Exactly the lines from the one with "Where should I" through the final line of the entries, and nothing else, should appear in the answer; no pictures go in it.

****************

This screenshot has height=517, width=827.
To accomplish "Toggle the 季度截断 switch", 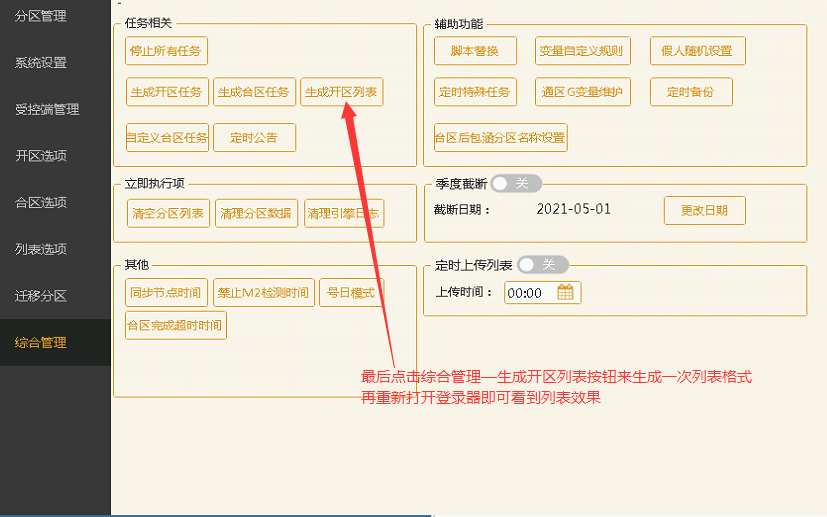I will (x=516, y=183).
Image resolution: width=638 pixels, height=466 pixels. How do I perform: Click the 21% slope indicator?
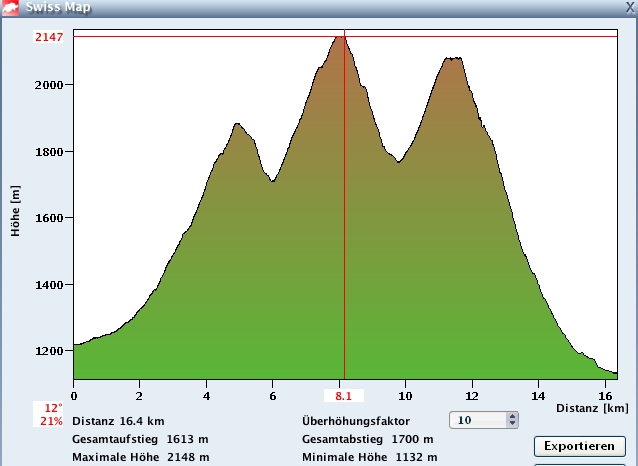tap(52, 421)

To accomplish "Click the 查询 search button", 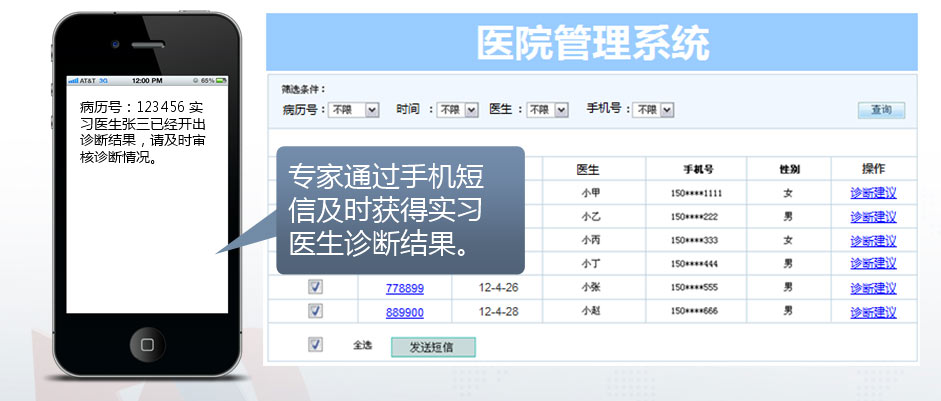I will point(881,110).
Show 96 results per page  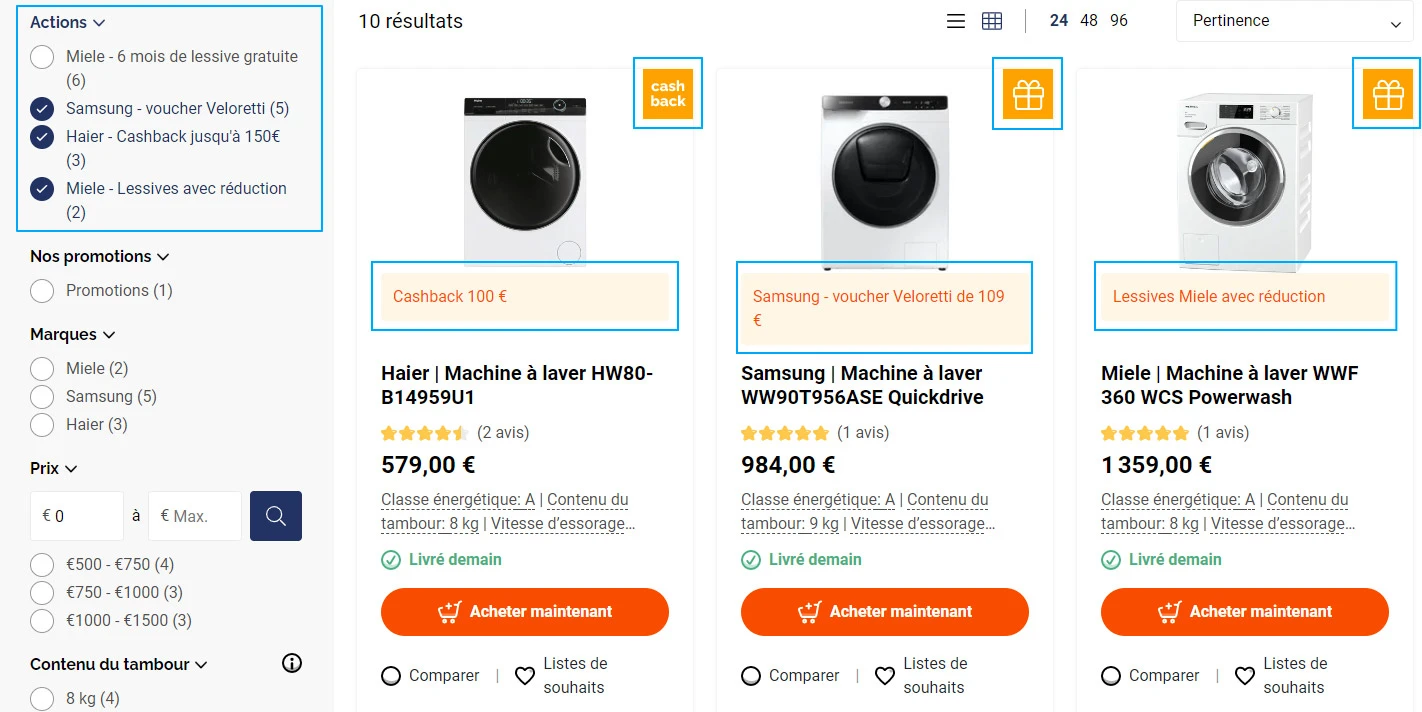tap(1119, 20)
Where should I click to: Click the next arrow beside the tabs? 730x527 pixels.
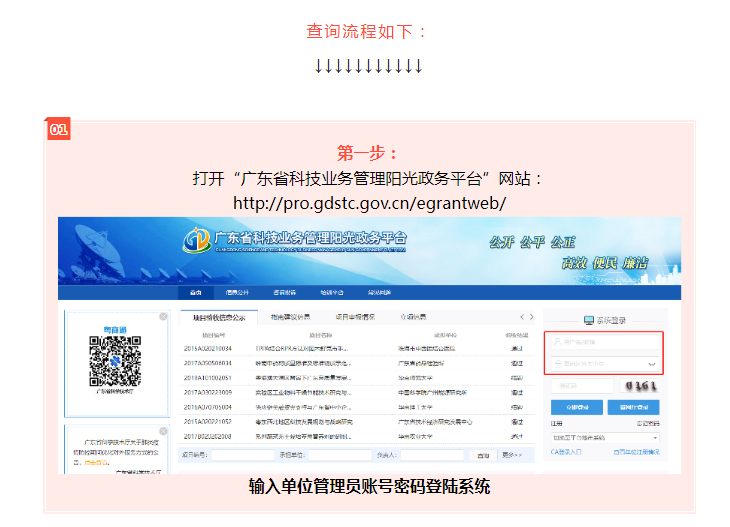(x=533, y=317)
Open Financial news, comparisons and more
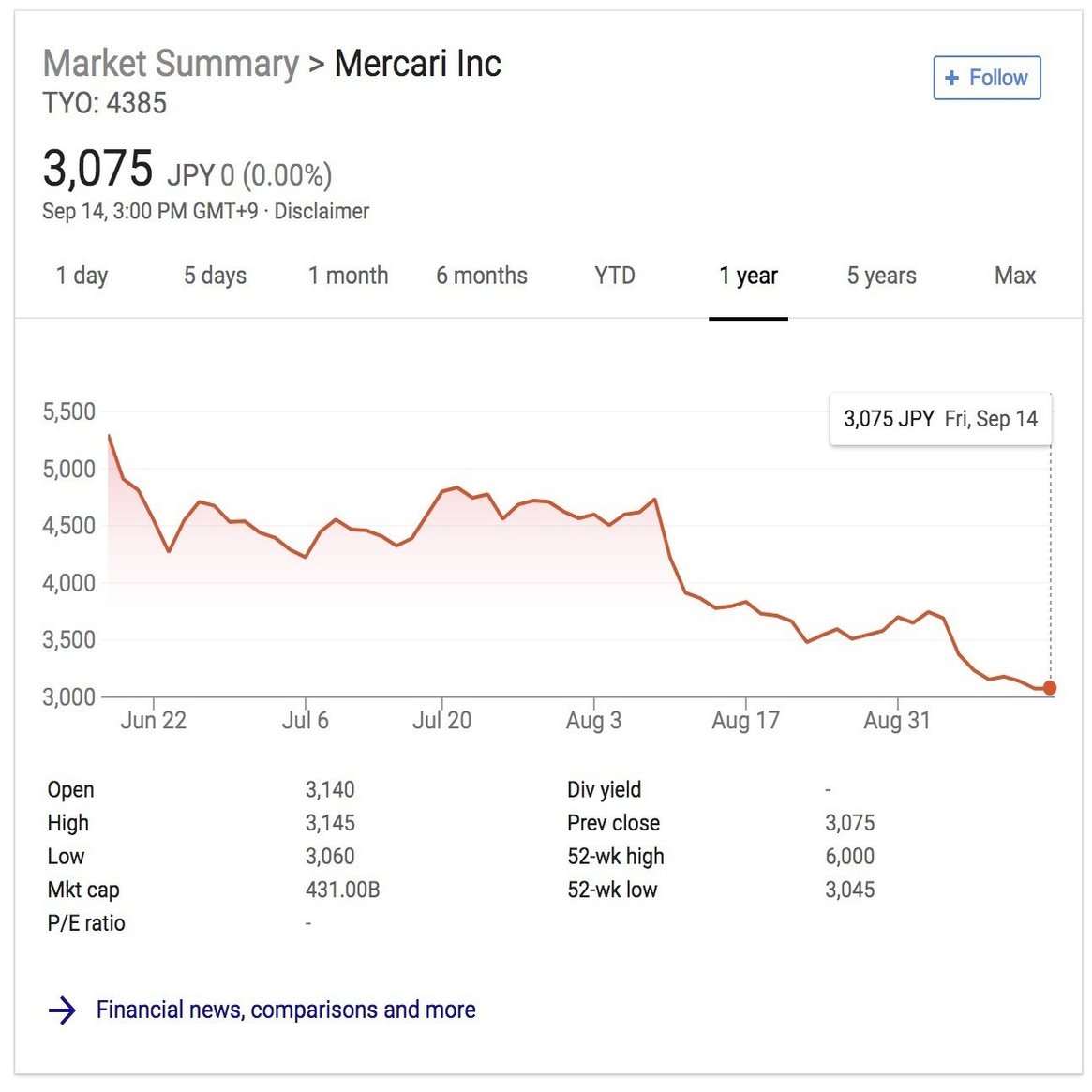This screenshot has height=1092, width=1092. click(286, 1010)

****************

- [Exercise result]
Where should I click to: Click the next arrow beside the tabs? 730x527 pixels.
(x=533, y=317)
Open Financial news, comparisons and more
This screenshot has height=1092, width=1092. click(286, 1010)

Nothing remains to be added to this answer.